DVD Release Date: April 3, 2012
Release Date: December 25, 2011
Rating: PG-13 (for intense sequences of war violence)
Genre: Drama, Adaptation, War
Run Time: 146 min.
Director: Steven Spielberg
Actors: Jeremy Irvine, Peter Mullan, Neils Arestrup, Emily Watson, David Thewlis, Benedict Cumberbatch, Tom Hiddleston, Celine Buckens, Eddie Marsan, David Kross
Let’s not forget that movies are moving pictures, and that a great director teamed with a great director of photography can produce a great film. A great script is the ingredient needed for a masterpiece, but well directed, stunning visual work is sometimes enough to overcome shortcomings in the storytelling department.
Director Steven Spielberg and cinematographer Janus Kaminski have that kind of fruitful relationship. They first teamed on Schindler’s List but are best known for their work together on Saving Private Ryan, particularly that film’s unforgettable version of the Allied assault on the beaches of Normandy, with Kaminski’s cameras giving the action an immediacy and you-are-there quality that made the sequence so impressive. Saving Private Ryan didn’t win the Best Picture Oscar—the prize that year went to Shakespeare in Love—but the director and cinematographer continued to work together on a list of memorable, if not always completely successful films: A.I.: Artificial Intelligence, Minority Report, Catch Me If You Can, The Terminal, War of the Worlds, Munich and Indiana Jones and the Kingdom of the Crystal Skull. That last film was their one bad misfire.
Now we can add War Horse to the list of Spielberg/Kaminski efforts that turned out rather lackluster. Handsome to look at and featuring a war sequence on par with the opening battle sequence of Saving Private Ryan, the film flags considerably as it wears on. The emotional peak of the movie comes at the story’s conclusion, but it’s not enough to forgive the strangely uninvolving story up to that point. (Reports of audience members weeping at early screenings of War Horse were not borne out at a local screening, where nary a moist eye could be seen among exiting theatergoers.)
War Horse, adapted from a book by Michael Morpurgo that also served as the basis for a successful stage play, tells the story of an English farmer (Peter Mullan) and his son Albert (Jeremy Irvine), who bonds with a horse named Joey. The father, increasingly desperate as he faces the loss of his farm, sells Joey to a military man, Captain Nicholls (Tom Hiddleston), who promises Albert he’ll take good care of the animal. The captain even promises to return Joey to Albert one day, if possible. Nicholls becomes the primary human character in the story as he takes Joey into World War I, where the British troops are confronted by German guns and other modern weaponry.
But Nicholls doesn’t have Joey for long. The horse soon finds himself on a farm run by a man (Neils Arstrup) and his goddaughter (Celine Buckens), leaving audiences to wonder when and where Albert might reappear.

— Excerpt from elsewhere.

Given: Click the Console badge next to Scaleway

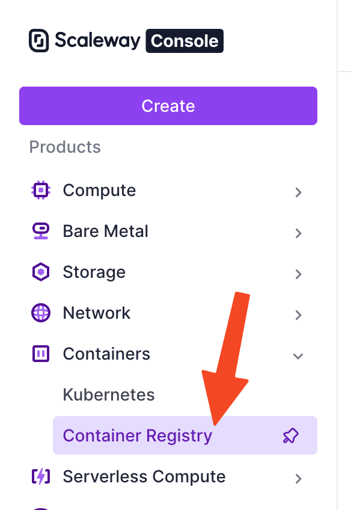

One of the problems with War Horse is that we’re meant to identify with the title character and his boy owner, but no sooner have we developed a bond with both than the rug is pulled out, and it’s on to Joey’s next owner. The reason the story follows Joey is, ostensibly, to learn about the people he comes into contact with, but there’s no underlying theme to Joey’s interaction with his human companions. Some of Joey’s owners are tender, some are brave, some see the horse as merely functional. What else would we expect?

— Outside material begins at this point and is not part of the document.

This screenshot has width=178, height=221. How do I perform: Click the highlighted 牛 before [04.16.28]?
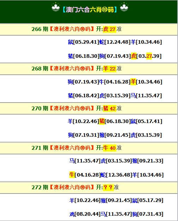click(x=72, y=175)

Although the film runs too long, it’s never painful to watch, thanks to Kaminski’s grand image-making. Those images include not only stately scenes of Joey on the farm, but harrowing depictions of trench warfare. (While War Horse might hold some appeal for children, a sense of innocence and wonder comes through only in certain scenes, while significant portions of the film depict war violence that includes bombings, shooting and dead soldiers.) The film is respectful toward religion, with men calling on God to protect them during the battle and thanking him when the war has ended.
With so much going for it, War Horse should have been a more gripping experience. As it is, War Horse is not a particularly bad film, just a mediocre one. In light of who brought the story to cinematic life, that counts as a major disappointment.
CAUTIONS:
- Language/Profanity: “Bast-rd”; “hell”; “d-mn”; “good Lord”; “bugger me.”
- Alcohol/Smoking/Drugs: A man drinks from a flask; an accusation that a man can’t afford to pay his landlord because he buys beer for his horses; man is said to drink in order to forget the mistakes he’s made.
- Sex/Nudity: None.
- Violence/Crime: Man kicked by horse; a gun is cocked; a man threatens another man with knitting needles; warfare includes swords, machine guns, other gunfire, bombs and explosions, with bodies seen flying through the air after bomb impact; a man is shot by a firing squad; orders given to shoot fleeing soldiers; dead soldiers shown; a horse is entangled in barbed wire; a tank runs over a horse.
-
Religion: A character says he used to believe that God gave each man his share of bad luck, but he no longer believes that; a war cry: “Fear God! Honor the king!”; a man says, “God and the king will keep an eye on you”; a man prays the Psalms 23; a man says, “Thank God for the end of this struggle. And victory.”